Within a few minutes, the party is bleeding heavily but the foes are laying on the ground.  Exhausted, they heal as much as possible then sink back into their bedrolls to rest.

When they wake, they bundle their things in the still-twilight, and continue on the road to the queen's palace.  They pass some tress that seem to have chittering underneath, but when they pause a hedgehog scurries out and scolds them for waking the rootbabies. She carries one in her arms, a germinating seed in her arms that is flailing its limb-shaped roots.  They apologize and continue on.
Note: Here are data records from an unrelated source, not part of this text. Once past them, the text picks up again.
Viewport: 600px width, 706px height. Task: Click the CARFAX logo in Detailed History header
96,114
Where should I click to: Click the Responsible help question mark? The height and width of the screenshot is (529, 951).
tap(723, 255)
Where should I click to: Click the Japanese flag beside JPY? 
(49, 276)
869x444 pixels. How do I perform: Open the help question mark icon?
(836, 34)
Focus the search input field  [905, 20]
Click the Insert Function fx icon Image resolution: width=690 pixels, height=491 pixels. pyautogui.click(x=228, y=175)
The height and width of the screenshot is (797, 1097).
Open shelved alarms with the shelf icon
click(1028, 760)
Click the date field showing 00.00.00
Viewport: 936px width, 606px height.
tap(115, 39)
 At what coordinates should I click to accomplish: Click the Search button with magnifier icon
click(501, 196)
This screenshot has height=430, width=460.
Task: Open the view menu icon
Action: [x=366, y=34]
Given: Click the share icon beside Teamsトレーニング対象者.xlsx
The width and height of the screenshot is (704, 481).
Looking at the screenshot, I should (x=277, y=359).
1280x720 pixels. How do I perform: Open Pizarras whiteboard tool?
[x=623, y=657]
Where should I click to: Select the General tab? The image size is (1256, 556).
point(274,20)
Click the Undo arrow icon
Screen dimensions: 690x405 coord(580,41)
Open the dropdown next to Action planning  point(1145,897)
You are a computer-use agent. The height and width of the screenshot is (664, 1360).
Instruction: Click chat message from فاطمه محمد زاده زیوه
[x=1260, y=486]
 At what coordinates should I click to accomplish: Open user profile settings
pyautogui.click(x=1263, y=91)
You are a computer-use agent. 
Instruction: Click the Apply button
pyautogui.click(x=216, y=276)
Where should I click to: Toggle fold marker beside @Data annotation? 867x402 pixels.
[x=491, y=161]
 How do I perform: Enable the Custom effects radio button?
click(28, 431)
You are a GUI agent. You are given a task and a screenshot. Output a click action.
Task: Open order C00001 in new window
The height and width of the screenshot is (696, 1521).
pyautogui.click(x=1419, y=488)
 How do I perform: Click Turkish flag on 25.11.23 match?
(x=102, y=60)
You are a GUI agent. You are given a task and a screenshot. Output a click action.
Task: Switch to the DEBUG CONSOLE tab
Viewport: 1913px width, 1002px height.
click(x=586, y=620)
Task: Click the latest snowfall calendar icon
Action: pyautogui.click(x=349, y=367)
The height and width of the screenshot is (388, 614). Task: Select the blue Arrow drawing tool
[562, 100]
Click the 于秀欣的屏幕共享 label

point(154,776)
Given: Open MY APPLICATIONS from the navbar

Soon they reach the queen's castle, and are welcomed regally.  They are ushered to luxurious guest rooms, and given hot baths and their armor is cleaned for them.  As they exit the baths, they find that beautiful gowns have been laid out for them.

*The Queen*
They aren't quite gown people, but they decided for the queen they would wear them.  As they put them on, they realized that they could alter the form and color of the gown.  Anett chose a simple purple gown, Menolly a simple black gown, and Evol a black gown with threads of silver in the shape of spider webs.

They then were called to the meeting with the queen and prince and princess.  As they start to ask about the stone that they seek but the queen informs them she knows exactly what they are looking for.

Just after the witch changed the prince and princess into stone, a half-canine mortal creature (one of the race from the town outside the forest) appeared in their realm, and requested to hide his stone here for safekeeping.  Convinced that they were assisting the survival of the mortal realm, they closed all the portals.  Disconnected from the mortal realm, they have been in twilight ever since.

The King, who has since faded away (as fey sometimes do), then made a destiny: in 1,001 years, the next mortals who enter the portal will change the prince and princess back to their natural forms and be the ones mentioned in the prophecy.

Unfortunately, as soon as the uninviteds (evil fey) realized that those who fulfilled the prophecy were here, they gave notice that they would attempt to capture the stone.  Despite being under strict guard, the stone had disappeared the night before.

The queen had given the uninviteds notice of a retaliation in 24 hours time, and her seer, Jamilla, would try to locate the stone.  On that note, the feasting began.  Two of the party did eat and drink on the reassurance from the queen that it was mortal food.

_Look here for more detailed Creature/Setting information    by session_


----------



## Nonei (Mar 7, 2010)

*Session 3*

[sblock=Note]Session 3 was very short, only played for an hour instead of our usual 5 as I wasn't feeling well.[/sblock]
The next morning, Menolly shrunk back down to two inches and was tucked safely away in a backpack.  

*Finding the Stone - and a Piece of History*
The gowns were gone, but the party's armor and clothing was well mended and shiny clean.  Anett and Evol met with the queen in a side chamber.  Jamilla was unable to determine the exact location of the stone; however she found generally where it was, and it had not yet reached the main castle of the uninviteds.  She had spoken to Skrogg, the Turyny that guarded the gate, and as long as the party answered the question he would let them pass without a fight.  Jamilla would teleport them to a spot near the entrance.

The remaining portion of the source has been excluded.